A plastic sled makes it easy to drag wood out of the forest over snow or forest debris. It’s nothing fancy, just a plastic kid’s sled. The trick is to find downed wood close to the road and to minimize the distance you need to drag it.

Vehicle

While it would be nice to have a pickup or trailer to haul firewood, you can do it with a car or SUV just as easily. If you care about your seats or carpet, get a blue tarp and cover your seats with it, before stacking wet wood on top.

you don't need a monster truck to haul firewood, although it doesn't hurt.
You don’t need a monster truck to haul firewood, although it doesn’t hurt.

Wood Drying Racks

Once you process all of the wood you collect, it has to dry for a couple of months to a year or two, depending on how wet it is when you collect it. Burning green or unseasoned wood, can easily smother a fire, and is best avoided. A wood drying rack doesn’t have to be fancy and some people just stack wood on the ground rather than bother with one. But a rack preserves the wood on the bottom of your pile and helps air circulate under it to aid in the drying press.

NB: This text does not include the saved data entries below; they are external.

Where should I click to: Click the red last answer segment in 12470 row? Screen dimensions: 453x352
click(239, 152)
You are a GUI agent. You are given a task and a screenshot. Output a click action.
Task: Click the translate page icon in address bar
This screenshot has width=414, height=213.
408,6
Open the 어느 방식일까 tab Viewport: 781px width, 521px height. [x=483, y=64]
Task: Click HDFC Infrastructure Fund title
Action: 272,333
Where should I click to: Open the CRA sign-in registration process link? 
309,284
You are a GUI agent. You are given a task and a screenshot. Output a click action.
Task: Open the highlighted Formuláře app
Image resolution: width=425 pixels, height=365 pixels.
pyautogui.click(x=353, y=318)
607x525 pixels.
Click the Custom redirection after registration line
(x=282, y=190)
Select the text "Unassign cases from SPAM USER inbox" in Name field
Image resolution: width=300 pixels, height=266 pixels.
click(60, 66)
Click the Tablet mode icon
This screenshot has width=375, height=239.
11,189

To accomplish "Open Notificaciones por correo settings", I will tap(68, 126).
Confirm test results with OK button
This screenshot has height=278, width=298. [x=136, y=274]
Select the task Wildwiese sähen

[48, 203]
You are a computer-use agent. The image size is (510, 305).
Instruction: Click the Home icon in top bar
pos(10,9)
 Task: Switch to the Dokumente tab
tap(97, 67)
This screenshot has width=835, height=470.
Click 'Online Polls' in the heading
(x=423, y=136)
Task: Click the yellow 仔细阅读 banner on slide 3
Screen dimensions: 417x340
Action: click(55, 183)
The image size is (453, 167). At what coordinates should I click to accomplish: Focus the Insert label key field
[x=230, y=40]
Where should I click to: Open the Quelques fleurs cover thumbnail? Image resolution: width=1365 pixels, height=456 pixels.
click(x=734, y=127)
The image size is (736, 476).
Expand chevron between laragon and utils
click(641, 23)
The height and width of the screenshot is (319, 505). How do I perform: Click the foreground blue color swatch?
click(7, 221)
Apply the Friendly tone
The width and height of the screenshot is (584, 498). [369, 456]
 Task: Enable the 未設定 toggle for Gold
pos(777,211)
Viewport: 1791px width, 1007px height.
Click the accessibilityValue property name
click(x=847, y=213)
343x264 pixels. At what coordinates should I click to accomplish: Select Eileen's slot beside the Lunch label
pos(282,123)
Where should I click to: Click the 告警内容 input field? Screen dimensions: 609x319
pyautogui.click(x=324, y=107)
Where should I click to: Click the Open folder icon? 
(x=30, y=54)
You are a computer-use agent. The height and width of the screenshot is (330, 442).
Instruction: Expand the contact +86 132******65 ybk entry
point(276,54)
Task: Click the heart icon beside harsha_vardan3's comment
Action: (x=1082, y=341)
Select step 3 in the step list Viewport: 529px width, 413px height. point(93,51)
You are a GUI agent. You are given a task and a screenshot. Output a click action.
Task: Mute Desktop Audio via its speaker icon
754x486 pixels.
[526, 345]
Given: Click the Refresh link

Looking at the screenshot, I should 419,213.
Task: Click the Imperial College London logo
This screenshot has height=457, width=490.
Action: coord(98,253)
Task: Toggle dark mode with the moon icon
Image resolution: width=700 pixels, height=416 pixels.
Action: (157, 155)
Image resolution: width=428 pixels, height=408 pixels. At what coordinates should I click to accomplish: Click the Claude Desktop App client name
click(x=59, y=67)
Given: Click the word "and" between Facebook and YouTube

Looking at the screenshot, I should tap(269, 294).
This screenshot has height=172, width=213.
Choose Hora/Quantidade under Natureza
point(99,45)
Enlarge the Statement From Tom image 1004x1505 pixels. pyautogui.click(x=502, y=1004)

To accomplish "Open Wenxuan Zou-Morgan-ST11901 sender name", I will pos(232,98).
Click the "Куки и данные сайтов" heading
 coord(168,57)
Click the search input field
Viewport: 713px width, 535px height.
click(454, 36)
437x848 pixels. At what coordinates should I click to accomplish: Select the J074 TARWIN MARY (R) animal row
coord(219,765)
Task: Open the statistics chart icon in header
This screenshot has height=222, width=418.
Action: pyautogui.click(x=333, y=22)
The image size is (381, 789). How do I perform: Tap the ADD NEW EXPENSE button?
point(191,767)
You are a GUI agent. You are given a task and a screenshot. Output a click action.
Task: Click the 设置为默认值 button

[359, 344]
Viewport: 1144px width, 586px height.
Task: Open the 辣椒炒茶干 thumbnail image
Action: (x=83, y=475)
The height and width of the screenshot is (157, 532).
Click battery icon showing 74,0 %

While you can buy a commercial metal rack, they’re also easy to build by hand using a simple wood rack kit ($10) and 2×4’s. Then cover the top of your wood rack with a tarp to keep rain off the wood and forget about it for 6 months.

Wrap Up

If you heat with wood and live near a US National Forest or BLM property, it might be worth your while to look into harvesting firewood for personal use. While it takes time and effort to find, split, and dry the wood you cut, you can save a fair amount of money if you’re willing to invest some sweat equity in the process. It’s also an excellent way to pass your knowledge and appreciation of the natural environment to your kids, including tree identification, tool safety and maintenance, teamwork, and the satisfaction that comes from manual labor. I know, I’m a hopeless romantic. But as a US citizen, I feel it’s important to remember that our public lands are “our” lands, to be enjoyed and shared in a responsible way for all.